#### THINGS TO DO:
1. Transcribe a passage from the astrology post below word for word, beginning at the words "That is exactly" and stopping after the words "coined by Dawkins.".
2. According to the astrology post below, why did the writer agree with Dawkins's doubt that the planets could be signifiers of events? Answer in one to three sentences.

#### SELECTED TEXT:
________________

13.8.07

Tricks of the Mind

I've always thought that Richard Dawkins was a much better voice for presenting the wonders of science rather than railing against the shortcomings of nonsense, but the first half of his new two-episode TV series, Enemies of Reason - this time tackling superstition and pseudoscience - has nicely set me straight.

There were, though - as there usually are with Dawkins - still a few points where I thought he wasn't getting his point across as well as he could. For example, we started by tackling astrology, which we are told is accepted by more Britons than believe in 'any one god'. As we delved into things, an astrologer told us that the stars and planets don't cause things to happen, but rather signify events. Dawkins responded by saying that he didn't see how they could be signifiers, and I thought yes, quite right. The planets move in a very orderly, regular fashion. It's difficult to accept that the bubbly, surprising mass of events in history and everyday life could be predicted for the next few billion years by the clockwork, repetitious movements of the Solar System. But the astrologer interrupted and said that Dawkins didn't like it because he didn't know how they could be signifiers and that it was a deep mystery as to how it worked. Dawkins agreed and we moved on to the next segment. No, I thought, don't agree with him!

That is exactly the wrong side of the debate to be on. People like astrologers always want to claim the romantic aura of mystery, while at the same time clinging to unsupported superstitions rather than admitting that they don't have any better an understanding of why things happen than the rest of us do. Or to put it another way: when I lose a sock, I don't know where it is or what happened to it. It's a mystery! But an astrologer knows exactly what's going on (or so he or she thinks): the sock has gone missing because Venus is in retrograde - no mystery there! And of course, I've written before about how astrology ignores the countless mysteries of the Solar System in favour of a geocentric system of moving lights in the sky - in fact the line "astrology is an aesthetic affront" is one, to my knowledge, coined by Dawkins.

So no, I don't like letting the astrologer act as if sceptics are balking at a mystery, at not understanding how it works. As Carl Sagan once pointed out: it doesn't matter if we know how it works or not. There are plenty of phenomena we have evidence for, but which we don't understand. What matters is that there is no evidence astrology works, plenty that it does not, and much more contradicting its geocentric world view. In this case we favour mystery over a trite, clockwork, small and oversimplified world view. (Although a discussion of how astrology might work is an interesting way to see just how vague and self-contradictory it is, as Phil Plait demonstrates here.)

________________

#### LISTED ENTRIES:

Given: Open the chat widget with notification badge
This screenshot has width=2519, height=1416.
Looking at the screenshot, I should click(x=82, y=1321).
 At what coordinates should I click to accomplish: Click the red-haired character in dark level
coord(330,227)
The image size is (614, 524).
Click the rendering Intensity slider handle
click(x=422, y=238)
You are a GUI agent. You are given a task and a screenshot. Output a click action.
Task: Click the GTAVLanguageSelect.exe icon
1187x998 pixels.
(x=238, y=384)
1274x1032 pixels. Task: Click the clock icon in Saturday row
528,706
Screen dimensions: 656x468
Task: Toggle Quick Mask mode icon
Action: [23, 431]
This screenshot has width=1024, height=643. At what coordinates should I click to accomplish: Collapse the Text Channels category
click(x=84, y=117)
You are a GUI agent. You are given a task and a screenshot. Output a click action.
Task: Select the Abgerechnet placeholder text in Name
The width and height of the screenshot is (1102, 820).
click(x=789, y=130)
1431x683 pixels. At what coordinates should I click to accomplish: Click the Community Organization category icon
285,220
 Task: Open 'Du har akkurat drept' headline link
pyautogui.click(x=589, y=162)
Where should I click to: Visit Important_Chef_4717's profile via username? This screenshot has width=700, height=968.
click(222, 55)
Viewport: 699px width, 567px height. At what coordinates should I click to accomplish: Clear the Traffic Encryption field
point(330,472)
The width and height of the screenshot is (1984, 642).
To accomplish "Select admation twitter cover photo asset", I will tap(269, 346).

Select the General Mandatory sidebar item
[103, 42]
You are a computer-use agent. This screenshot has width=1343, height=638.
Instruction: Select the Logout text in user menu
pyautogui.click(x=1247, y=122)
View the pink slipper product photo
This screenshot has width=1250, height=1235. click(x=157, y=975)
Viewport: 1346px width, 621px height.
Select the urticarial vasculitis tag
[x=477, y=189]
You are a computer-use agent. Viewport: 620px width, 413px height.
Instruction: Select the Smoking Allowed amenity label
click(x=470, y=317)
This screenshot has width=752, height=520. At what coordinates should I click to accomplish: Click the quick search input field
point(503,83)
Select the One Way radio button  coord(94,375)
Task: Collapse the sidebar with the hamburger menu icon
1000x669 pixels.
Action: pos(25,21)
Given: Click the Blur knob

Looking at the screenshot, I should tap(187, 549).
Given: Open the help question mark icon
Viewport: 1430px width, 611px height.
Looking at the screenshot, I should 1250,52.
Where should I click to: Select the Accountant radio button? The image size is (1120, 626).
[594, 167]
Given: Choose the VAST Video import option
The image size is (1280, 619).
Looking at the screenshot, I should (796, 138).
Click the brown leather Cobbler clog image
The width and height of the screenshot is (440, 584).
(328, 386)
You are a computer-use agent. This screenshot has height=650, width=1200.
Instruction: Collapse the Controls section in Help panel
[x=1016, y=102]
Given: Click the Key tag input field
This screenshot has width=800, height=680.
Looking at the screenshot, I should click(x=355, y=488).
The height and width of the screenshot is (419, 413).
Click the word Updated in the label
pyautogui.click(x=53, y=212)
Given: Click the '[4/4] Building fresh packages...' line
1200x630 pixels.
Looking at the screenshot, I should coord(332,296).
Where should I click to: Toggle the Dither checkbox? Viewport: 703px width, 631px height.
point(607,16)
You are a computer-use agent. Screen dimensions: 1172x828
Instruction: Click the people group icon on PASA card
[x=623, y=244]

________________

#### PROBLEM SOLUTIONS:
1.
That is exactly the wrong side of the debate to be on. People like astrologers always want to claim the romantic aura of mystery, while at the same time clinging to unsupported superstitions rather than admitting that they don't have any better an understanding of why things happen than the rest of us do. Or to put it another way: when I lose a sock, I don't know where it is or what happened to it. It's a mystery! But an astrologer knows exactly what's going on (or so he or she thinks): the sock has gone missing because Venus is in retrograde - no mystery there! And of course, I've written before about how astrology ignores the countless mysteries of the Solar System in favour of a geocentric system of moving lights in the sky - in fact the line "astrology is an aesthetic affront" is one, to my knowledge, coined by Dawkins.

2. The planets move in a very orderly, regular fashion. The writer finds it difficult to accept that the bubbly, surprising mass of events in history and everyday life could be predicted for the next few billion years by the clockwork, repetitious movements of the Solar System.